DENVER – Low-dose adjunctive benzodiazepines are effective in combination with opioids for dyspnea in palliative care patients who don’t respond to opioids alone, according to Dr. Patama Gomutbutra.
When opioids alone aren’t bringing significant improvement, adding a benzodiazepine is worthwhile, she said. The question of whether benzodiazepines alone are effective in the management of dyspnea must await answers from randomized clinical trials.
Dr. Gomutbutra conducted a retrospective chart review of 303 inpatients with dyspnea evaluated by members of the University of California, San Francisco, palliative care program. These were seriously ill patients: Twenty-three percent had primary lung cancer, 32% had cancer outside the lung, 12% had heart failure, and 7% had chronic obstructive pulmonary disease. Of these patients, 47% died in the hospital and 25% were discharged to hospice.
At baseline, physicians rated dyspnea as severe in 19% of patients, moderate in 28%, and mild in 53%. At baseline, 49% of patients were already on opioids at a median dose of 52 mg/day; 87% of these patients remained on opioids at 24 hours, with a bump up in dose to a median of 60 mg/day. Of the patients not initially taking an opioid, 41% were placed on the medication at a median dose of 22 mg/day.
"Our results should not dissuade people from using opioids as the first-line treatment."
At baseline, 17% of patients were on a benzodiazepine at a median dose of 1 mg/day of oral lorazepam or its equivalent. At 24 hours, 24% of patients were on a benzodiazepine, again at a median daily dose of 1 mg.
At follow-up 24 hours after adjustment of dosages or addition of an opioid or a benzodiazepine, the population with severe dyspnea had fallen from 19% to 4%. Dyspnea was rated moderate in 18% and mild in 44%, and was absent in 34%.
Overall, 57% of patients had a clinically meaningful improvement in dyspnea of one severity grade or more, 37% remained the same, and the rest became worse, according to Dr. Gomutbutra of Chiang Mai (Thailand) University.
Taking an opioid and a benzodiazepine at follow-up was independently associated with a 2.1-fold increased likelihood of significant improvement in dyspnea. Having moderate or severe dyspnea at baseline was associated with 4.1- and 4.5-fold increased likelihoods of improvement, respectively.
Surprisingly, being on an opioid at baseline wasn’t associated with significant improvement at follow-up, even though opioids are guideline-recommended therapy for dyspnea.

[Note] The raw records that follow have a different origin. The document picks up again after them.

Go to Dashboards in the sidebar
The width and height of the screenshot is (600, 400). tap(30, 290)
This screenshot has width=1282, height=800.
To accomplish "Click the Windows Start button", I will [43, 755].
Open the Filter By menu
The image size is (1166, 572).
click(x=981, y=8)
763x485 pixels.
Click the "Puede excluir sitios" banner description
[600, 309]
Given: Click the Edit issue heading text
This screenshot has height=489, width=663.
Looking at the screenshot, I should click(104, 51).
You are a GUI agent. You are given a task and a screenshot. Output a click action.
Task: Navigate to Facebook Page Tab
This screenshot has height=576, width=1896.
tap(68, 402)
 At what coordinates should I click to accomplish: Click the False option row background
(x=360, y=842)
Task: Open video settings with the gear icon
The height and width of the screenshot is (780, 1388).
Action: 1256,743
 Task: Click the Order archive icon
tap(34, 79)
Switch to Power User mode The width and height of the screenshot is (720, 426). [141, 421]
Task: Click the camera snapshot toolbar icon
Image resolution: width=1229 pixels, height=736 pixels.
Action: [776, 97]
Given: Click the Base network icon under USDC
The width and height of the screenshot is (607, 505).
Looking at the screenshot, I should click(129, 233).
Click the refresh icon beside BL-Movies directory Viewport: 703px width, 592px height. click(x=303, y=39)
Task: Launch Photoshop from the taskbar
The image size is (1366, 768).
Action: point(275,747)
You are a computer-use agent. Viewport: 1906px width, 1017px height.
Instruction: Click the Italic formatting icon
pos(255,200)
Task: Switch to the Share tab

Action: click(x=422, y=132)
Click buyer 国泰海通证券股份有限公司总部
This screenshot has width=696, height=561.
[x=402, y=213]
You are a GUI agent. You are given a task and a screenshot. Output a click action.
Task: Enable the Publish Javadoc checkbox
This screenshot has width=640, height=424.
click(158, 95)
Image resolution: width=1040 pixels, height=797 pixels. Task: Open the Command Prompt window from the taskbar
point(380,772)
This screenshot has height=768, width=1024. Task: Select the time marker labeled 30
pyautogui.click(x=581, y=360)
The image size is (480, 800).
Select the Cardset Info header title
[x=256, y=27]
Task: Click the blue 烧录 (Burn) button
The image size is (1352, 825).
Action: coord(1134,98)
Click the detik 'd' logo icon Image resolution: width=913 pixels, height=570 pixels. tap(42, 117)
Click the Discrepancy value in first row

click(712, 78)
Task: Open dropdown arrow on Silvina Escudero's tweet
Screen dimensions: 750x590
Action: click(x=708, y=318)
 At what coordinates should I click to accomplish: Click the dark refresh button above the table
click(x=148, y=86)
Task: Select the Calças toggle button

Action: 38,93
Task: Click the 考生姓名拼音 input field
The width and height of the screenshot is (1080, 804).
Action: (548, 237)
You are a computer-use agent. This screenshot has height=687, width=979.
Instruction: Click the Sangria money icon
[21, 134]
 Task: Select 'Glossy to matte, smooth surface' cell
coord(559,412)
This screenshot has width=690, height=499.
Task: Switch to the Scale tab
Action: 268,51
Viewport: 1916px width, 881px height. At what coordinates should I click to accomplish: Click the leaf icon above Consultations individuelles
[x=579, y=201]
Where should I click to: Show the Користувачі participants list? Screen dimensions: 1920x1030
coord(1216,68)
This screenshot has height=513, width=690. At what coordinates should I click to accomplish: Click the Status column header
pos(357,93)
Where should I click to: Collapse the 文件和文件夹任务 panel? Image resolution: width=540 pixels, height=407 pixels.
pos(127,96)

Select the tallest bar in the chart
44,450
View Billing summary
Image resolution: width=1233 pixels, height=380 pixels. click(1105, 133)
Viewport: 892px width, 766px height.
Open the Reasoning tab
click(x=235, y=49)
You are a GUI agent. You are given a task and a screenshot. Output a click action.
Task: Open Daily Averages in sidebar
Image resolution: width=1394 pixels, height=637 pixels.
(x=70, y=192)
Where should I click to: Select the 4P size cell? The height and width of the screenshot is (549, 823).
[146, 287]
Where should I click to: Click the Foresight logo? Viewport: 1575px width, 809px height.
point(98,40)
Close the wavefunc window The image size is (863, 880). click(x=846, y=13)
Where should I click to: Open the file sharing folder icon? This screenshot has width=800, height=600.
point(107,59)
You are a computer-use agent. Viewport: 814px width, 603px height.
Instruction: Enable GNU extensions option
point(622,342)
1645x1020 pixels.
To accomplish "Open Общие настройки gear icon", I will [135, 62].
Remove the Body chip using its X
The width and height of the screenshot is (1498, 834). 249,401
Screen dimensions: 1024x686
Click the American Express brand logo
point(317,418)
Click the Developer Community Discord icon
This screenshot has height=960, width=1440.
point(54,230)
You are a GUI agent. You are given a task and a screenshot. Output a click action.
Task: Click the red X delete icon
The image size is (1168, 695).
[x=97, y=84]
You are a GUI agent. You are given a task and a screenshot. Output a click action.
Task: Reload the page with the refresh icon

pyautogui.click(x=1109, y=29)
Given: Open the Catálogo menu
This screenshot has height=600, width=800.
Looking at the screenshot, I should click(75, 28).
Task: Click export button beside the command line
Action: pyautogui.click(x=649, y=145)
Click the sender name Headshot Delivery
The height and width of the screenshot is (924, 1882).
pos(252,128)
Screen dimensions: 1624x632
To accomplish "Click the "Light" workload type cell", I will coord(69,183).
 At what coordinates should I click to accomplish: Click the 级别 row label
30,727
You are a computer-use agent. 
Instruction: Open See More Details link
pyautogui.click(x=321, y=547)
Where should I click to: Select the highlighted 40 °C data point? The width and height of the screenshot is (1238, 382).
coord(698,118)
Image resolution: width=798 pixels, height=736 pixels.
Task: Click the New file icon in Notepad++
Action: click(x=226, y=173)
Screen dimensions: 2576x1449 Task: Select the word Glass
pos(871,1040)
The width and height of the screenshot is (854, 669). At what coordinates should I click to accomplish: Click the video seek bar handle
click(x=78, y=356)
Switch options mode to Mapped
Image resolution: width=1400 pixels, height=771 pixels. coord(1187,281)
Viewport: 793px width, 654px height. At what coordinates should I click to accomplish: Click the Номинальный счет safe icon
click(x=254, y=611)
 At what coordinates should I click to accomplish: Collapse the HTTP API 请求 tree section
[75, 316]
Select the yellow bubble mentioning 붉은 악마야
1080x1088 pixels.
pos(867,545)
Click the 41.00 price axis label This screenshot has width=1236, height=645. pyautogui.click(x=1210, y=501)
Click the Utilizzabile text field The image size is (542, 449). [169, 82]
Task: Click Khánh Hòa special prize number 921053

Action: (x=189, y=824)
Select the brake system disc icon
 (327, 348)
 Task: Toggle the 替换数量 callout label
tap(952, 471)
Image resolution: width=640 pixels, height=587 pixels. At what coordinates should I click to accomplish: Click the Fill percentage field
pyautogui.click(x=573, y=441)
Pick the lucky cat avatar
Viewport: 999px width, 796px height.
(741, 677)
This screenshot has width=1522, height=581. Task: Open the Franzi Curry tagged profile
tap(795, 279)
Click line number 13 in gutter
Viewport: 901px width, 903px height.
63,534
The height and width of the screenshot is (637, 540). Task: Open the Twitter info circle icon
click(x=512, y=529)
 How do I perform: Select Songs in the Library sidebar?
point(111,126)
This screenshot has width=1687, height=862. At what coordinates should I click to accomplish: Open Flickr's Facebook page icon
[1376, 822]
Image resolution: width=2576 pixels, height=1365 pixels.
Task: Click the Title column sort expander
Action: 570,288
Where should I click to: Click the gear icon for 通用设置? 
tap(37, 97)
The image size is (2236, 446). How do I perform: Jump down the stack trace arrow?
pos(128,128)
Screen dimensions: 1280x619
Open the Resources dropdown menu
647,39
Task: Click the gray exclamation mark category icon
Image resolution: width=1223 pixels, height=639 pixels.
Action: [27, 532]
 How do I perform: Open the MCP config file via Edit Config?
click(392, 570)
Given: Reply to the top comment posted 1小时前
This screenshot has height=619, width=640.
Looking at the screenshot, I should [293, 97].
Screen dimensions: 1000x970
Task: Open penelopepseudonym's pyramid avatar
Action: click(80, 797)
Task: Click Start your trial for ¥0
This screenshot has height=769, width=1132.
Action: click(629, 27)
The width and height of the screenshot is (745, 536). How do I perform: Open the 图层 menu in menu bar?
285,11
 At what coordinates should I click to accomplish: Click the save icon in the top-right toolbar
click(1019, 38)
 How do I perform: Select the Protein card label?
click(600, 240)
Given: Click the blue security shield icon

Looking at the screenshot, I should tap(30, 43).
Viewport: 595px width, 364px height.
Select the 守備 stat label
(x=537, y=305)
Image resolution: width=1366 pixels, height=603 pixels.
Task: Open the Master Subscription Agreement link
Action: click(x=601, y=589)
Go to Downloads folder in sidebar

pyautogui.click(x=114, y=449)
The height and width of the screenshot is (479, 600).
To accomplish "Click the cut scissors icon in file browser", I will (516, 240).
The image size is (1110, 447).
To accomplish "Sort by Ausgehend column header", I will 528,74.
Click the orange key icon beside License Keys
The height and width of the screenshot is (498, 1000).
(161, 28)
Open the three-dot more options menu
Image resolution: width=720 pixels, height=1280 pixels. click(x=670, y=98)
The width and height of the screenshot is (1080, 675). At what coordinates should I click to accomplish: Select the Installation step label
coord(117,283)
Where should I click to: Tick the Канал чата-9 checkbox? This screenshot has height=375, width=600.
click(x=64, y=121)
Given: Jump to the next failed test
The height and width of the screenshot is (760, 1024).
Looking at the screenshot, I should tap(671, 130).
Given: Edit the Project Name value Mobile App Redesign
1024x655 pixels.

Dr. Gomutbutra cautioned against overinterpretation of this finding, given that her study was retrospective and thus vulnerable to confounding. For example, she noted, the respiratory rate typically slows near death, so affected patients may not have received continued or increased doses of opioids.
"Our results should not dissuade people from using opioids as the first-line treatment," Dr. Gomutbutra emphasized.
Dr. Gomutbutra carried out this study after observing big differences in how dyspnea is managed in palliative care settings in the United States, compared with Thailand. While the median daily dose of opioids at baseline in the San Francisco study was 52 mg/day, a typical dose in Thailand would be 6 mg/day. And benzodiazepines are far more widely used in treating dyspnea there, she added.
She reported having no financial conflicts.